__Brief__
Reproduce the records below exactly as they are written.

Provided records START

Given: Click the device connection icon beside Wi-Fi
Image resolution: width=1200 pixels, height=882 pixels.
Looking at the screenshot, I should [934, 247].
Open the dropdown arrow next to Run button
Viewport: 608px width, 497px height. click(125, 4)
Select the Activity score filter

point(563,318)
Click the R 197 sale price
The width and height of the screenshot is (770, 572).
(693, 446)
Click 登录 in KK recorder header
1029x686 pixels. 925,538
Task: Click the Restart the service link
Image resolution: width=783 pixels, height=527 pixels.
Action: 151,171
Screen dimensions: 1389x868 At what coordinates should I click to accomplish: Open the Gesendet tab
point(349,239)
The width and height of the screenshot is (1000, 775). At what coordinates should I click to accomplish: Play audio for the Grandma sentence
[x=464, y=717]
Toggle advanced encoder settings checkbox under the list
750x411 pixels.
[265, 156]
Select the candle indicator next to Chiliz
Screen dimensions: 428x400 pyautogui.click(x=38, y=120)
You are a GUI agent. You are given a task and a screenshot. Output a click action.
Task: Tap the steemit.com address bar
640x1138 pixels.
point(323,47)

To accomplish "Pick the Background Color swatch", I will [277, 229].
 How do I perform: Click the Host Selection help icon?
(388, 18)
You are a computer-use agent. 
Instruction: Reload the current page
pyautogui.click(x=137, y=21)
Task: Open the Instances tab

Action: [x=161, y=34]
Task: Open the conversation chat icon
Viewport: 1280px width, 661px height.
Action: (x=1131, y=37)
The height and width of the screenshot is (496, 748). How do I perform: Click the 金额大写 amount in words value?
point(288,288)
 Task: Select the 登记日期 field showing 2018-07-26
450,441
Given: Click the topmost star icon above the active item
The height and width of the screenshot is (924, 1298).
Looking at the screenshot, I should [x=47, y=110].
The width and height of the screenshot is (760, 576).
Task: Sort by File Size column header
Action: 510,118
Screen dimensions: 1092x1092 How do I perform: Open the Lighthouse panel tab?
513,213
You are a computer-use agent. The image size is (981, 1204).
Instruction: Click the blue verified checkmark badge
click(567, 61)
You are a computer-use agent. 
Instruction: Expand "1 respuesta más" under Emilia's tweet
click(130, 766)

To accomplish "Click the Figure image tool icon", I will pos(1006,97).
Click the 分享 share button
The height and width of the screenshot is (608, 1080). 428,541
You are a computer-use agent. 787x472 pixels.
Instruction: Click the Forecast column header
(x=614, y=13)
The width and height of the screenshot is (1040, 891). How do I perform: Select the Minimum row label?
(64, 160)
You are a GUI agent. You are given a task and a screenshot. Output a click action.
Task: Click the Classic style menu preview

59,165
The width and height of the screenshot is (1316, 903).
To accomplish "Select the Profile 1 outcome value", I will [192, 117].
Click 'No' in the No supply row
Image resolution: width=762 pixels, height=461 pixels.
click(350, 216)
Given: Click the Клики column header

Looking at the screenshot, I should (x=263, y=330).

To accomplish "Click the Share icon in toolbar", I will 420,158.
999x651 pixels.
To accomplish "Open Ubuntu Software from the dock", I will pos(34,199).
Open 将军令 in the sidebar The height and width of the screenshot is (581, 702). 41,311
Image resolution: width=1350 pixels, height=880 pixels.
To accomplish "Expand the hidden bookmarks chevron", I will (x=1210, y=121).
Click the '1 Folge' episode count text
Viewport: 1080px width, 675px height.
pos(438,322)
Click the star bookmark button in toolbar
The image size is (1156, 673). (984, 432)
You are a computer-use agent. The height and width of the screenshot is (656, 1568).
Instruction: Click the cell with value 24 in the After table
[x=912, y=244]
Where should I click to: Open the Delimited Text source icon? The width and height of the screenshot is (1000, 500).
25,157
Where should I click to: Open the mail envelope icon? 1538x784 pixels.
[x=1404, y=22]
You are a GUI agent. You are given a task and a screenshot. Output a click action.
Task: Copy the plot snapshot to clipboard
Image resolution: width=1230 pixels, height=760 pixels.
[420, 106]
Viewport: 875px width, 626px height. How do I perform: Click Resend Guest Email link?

Provided records END

__Exercise solution__
Given: Click the device connection icon beside Wi-Fi
Image resolution: width=1200 pixels, height=882 pixels.
Looking at the screenshot, I should [934, 247].
Open the dropdown arrow next to Run button
Viewport: 608px width, 497px height. click(125, 4)
Select the Activity score filter

point(563,318)
Click the R 197 sale price
The width and height of the screenshot is (770, 572).
(693, 446)
Click 登录 in KK recorder header
1029x686 pixels. 925,538
Task: Click the Restart the service link
Image resolution: width=783 pixels, height=527 pixels.
Action: 151,171
Screen dimensions: 1389x868 At what coordinates should I click to accomplish: Open the Gesendet tab
point(349,239)
The width and height of the screenshot is (1000, 775). At what coordinates should I click to accomplish: Play audio for the Grandma sentence
[x=464, y=717]
Toggle advanced encoder settings checkbox under the list
750x411 pixels.
[265, 156]
Select the candle indicator next to Chiliz
Screen dimensions: 428x400 pyautogui.click(x=38, y=120)
You are a GUI agent. You are given a task and a screenshot. Output a click action.
Task: Tap the steemit.com address bar
640x1138 pixels.
point(323,47)

To accomplish "Pick the Background Color swatch", I will [277, 229].
 How do I perform: Click the Host Selection help icon?
(388, 18)
You are a computer-use agent. 
Instruction: Reload the current page
pyautogui.click(x=137, y=21)
Task: Open the Instances tab

Action: [x=161, y=34]
Task: Open the conversation chat icon
Viewport: 1280px width, 661px height.
Action: (x=1131, y=37)
The height and width of the screenshot is (496, 748). How do I perform: Click the 金额大写 amount in words value?
point(288,288)
 Task: Select the 登记日期 field showing 2018-07-26
450,441
Given: Click the topmost star icon above the active item
The height and width of the screenshot is (924, 1298).
Looking at the screenshot, I should [x=47, y=110].
The width and height of the screenshot is (760, 576).
Task: Sort by File Size column header
Action: 510,118
Screen dimensions: 1092x1092 How do I perform: Open the Lighthouse panel tab?
513,213
You are a computer-use agent. The image size is (981, 1204).
Instruction: Click the blue verified checkmark badge
click(567, 61)
You are a computer-use agent. 
Instruction: Expand "1 respuesta más" under Emilia's tweet
click(130, 766)

To accomplish "Click the Figure image tool icon", I will pos(1006,97).
Click the 分享 share button
The height and width of the screenshot is (608, 1080). 428,541
You are a computer-use agent. 787x472 pixels.
Instruction: Click the Forecast column header
(x=614, y=13)
The width and height of the screenshot is (1040, 891). How do I perform: Select the Minimum row label?
(64, 160)
You are a GUI agent. You are given a task and a screenshot. Output a click action.
Task: Click the Classic style menu preview

59,165
The width and height of the screenshot is (1316, 903).
To accomplish "Select the Profile 1 outcome value", I will [192, 117].
Click 'No' in the No supply row
Image resolution: width=762 pixels, height=461 pixels.
click(350, 216)
Given: Click the Клики column header

Looking at the screenshot, I should (x=263, y=330).

To accomplish "Click the Share icon in toolbar", I will 420,158.
999x651 pixels.
To accomplish "Open Ubuntu Software from the dock", I will pos(34,199).
Open 将军令 in the sidebar The height and width of the screenshot is (581, 702). 41,311
Image resolution: width=1350 pixels, height=880 pixels.
To accomplish "Expand the hidden bookmarks chevron", I will (x=1210, y=121).
Click the '1 Folge' episode count text
Viewport: 1080px width, 675px height.
pos(438,322)
Click the star bookmark button in toolbar
The image size is (1156, 673). (984, 432)
You are a computer-use agent. The height and width of the screenshot is (656, 1568).
Instruction: Click the cell with value 24 in the After table
[x=912, y=244]
Where should I click to: Open the Delimited Text source icon? The width and height of the screenshot is (1000, 500).
25,157
Where should I click to: Open the mail envelope icon? 1538x784 pixels.
[x=1404, y=22]
You are a GUI agent. You are given a task and a screenshot. Output a click action.
Task: Copy the plot snapshot to clipboard
Image resolution: width=1230 pixels, height=760 pixels.
[420, 106]
Viewport: 875px width, 626px height. How do I perform: Click Resend Guest Email link?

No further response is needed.